Marie Kondo Is Wrecking My Life
Updated: Jul 3, 2019
I first heard of Marie Kondo on "Gilmore Girls: A Year in the Life." In the episode Emily Gilmore had lost her husband, and using Marie's method, she was getting rid of everything in her house that didn't bring her joy. As she was deeply grieving, nothing brought her joy, so she was getting rid of EVERYTHING.

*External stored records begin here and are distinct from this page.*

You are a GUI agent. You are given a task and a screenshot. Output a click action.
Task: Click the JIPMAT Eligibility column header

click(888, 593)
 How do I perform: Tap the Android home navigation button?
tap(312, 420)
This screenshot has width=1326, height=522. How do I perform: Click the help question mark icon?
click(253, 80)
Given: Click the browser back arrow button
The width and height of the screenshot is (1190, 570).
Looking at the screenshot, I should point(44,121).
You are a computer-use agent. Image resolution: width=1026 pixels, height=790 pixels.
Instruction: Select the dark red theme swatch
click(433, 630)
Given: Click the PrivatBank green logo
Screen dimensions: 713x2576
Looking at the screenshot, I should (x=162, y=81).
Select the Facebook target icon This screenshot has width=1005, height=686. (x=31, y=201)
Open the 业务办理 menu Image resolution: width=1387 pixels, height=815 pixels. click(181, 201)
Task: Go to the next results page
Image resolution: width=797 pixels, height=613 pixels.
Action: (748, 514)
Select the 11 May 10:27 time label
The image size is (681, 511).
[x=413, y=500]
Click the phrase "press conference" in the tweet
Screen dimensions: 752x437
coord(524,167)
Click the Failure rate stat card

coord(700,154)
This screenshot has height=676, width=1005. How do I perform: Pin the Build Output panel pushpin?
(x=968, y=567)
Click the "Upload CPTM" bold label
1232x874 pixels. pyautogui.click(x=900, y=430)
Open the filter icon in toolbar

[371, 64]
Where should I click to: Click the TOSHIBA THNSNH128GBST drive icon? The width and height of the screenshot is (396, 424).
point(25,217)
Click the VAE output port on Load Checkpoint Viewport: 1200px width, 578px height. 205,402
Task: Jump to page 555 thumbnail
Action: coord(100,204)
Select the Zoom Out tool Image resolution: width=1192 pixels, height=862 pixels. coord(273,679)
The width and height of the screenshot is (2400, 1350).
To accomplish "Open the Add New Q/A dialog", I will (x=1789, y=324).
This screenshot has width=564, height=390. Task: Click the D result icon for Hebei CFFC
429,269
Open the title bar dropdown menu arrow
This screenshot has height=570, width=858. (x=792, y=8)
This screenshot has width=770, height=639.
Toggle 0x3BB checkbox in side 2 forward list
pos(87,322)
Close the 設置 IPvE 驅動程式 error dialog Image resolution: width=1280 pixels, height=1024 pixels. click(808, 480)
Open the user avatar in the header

For the first two weeks of January I watched Marie's Netflix series "Tidying Up" explode on every social media outlet I have, and began composing a blog in my head about why her method would never work for me because I'm not a minimalist. I like a lot of stuff! And it isn't individual items that bring me joy, but collections of items, curated, moved around, re-imagined and rearranged so that their forms and colors are made brand new by what they now sit next to. This is the joy of sewing and quilting for me, too. It's not the ONE THING. It's how each color and texture relates to the others around it.
But then I watched the special. Compulsively, as I do most things. It lives up to the hype. It turns out, Marie and I are totally on the same page. She's not about simply getting rid of and simplifying things, but arranging each kept thing in a way that even it's place in the drawer is beauty-bringing, joy-sparking loveliness. Even my t-shirt and sock drawers are beautiful now.
So my life was wrecked for 10 days. Because I had deadlines, y'all. I had meetings. I had family birthdays. But all I wanted to do was refold all my stuff! Put my books in rainbow order! And get rid of every shirt I still had because I felt guilty getting rid of it.
I read an article today about the spiritual Shinto roots of Marie's method. And though I don't believe, as she may, that books and socks and houseplants have a spirit, I believe that our connection to our stuff is deeply spiritual. That's why the show resonates: because it reveals that the human spirit, made to be creative and free, is so easily enslaved by the things that are supposed to serve us. Stuff is supposed to serve us. But it can become our master just like anything else can: food, alcohol, money, Netflix specials.
Marie reveals the way people's lives have been stunted by their addiction to their things, and how the stuff they can't get rid of is really about how they feel about their bodies, their family of origins, their marriage, their kids and their purpose in life. Jesus talked about this, how we tend to store things in barns (modern update: storage units) where moths destroy things, and that practice prevents us from storing up good deeds in heaven that will matter forever.
So it's not weird -- it's NOT -- that I emptied my 11 year old's sock drawer and wept over all the ways I've failed to establish healthy boundaries when I saw how many socks I have bought my girl who can't manage to properly put away socks -- or anything else. How because I was afraid to oppress her, I haven't properly shepherded her is some basic life disciplines because I was rebelling against ways I felt enslaved by other people's perfectionistic expectations of me. Seriously, I had to call my Codependents Anonymous sponsor before I could finish.
So thanks, Marie, for wrecking my life and forcing me to remake it. Not only can I find my pants and see all the books I own that I have left to read, I feel motivated to rearrange some things that really matter.